一方、北朝鮮ICBM放棄と引き換えに、米国から金正恩体制維持の保証が取り付けられれば、妥協するかもしれない。実際には、核兵器ICBMの完成が間近ないまとなっては、北朝鮮が取引に応じる可能性はゼロでなくても極めて低い。それでも頭の体操を続けてみよう。
そんな米朝の取引が成立すると、日本はどうなるか。

日本を射程に入れた中距離弾道ミサイル、ノドン(射程距離1300~2000キロ)はすでに数百基が実戦配備されている。ノドンは(完成済みかどうかは別にして)小型核弾頭や化学兵器弾頭も搭載可能と言われている。
つまり、米国は北朝鮮との交渉でICBM放棄を勝ち取って安全を確保したとしても、ノドンが残る限り、日本にとって危機は終わらない。むしろ米国が安全になれば自国の安全を最優先する結果、日本が脅されても米国の本格介入を期待できなくなる危険性すらはらんでいる。
これには「日米安全保障条約があるから大丈夫」という反論があるだろう。だが、それは「憲法9条があるから日本は平和」というのと同じだ。国の平和と安全は一片の条約や憲法のような「言葉」で守られるものではない。あくまで力を背景にした現実の国際関係が基盤になる。

「対話路線」の皮肉な末路

自国の安全が確保されているのに、あえて「火中の栗」を拾うなら、栗(=日韓)の運命が最終的に自国に関わると確信できたとき以外にない。米国がそう確信するかどうかは米国の問題である。だからこそ、次は日本の選択が問われる。
米国が北朝鮮によるICBM放棄で危機を終結させるなら、日本や韓国は自前の安全保障強化を検討せざるをえなくなるだろう。それが、いま内外で話題に上りつつある日本、韓国の核武装論である。
日韓がノドンで脅されてきたのはいまに始まった話ではない。だが、数度の核実験を経て小型核弾頭まで完成するとなると、脅威の水準は一挙に高まる。脅威が高まるなら、守る側も抑止力を高めざるをえない。そんなスパイラルの着地点が日韓の核武装論なのだ。
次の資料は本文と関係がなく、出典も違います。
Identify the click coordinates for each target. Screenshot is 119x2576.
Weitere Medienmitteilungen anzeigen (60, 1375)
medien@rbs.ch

以上をまとめよう。米朝が対話に踏み出して北朝鮮と交渉すれば、米国はICBM放棄を勝ち取って、最低限は自国の安全を確保できる可能性がある。その後、北朝鮮の核に脅され続ける日本や韓国を、米国がどこまで親身になって守るかどうかは米国次第だ。
一方、北朝鮮は米国に認められた核保有国として堂々と核開発を続けるので、日本や韓国に対する脅威は格段に増す。そのとき日韓は米国頼みでない自前の抑止力を高めるために、やがて核武装を目指さざるをえなくなる。それが対話路線の行き着く先ではないか。

もちろん、米国が日韓の立場を考えて核兵器ICBM両方の廃棄を求めるケースもあるだろう。だが、それには北朝鮮がイエスと言うわけもなく結局、交渉はまとまらない。
日本の左派系論者やマスコミは「北朝鮮と対話すべきだ」と主張するが、では「いったい何を獲得目標にして、どう対話するのか」については何も語ろうとしない。彼らが言っているのは「とにかく殴り合いはするな。話せば分かる」という程度の話である。

それで対話した結果、日本が核武装せざるをえなくなったら、彼らはなんと言うのだろうか。今度は「核武装絶対反対!!」と声を張り上げるに違いない。左派系論者やマスコミの思考停止が日本の核武装を招く。彼らにとっては、究極の皮肉なシナリオではないか。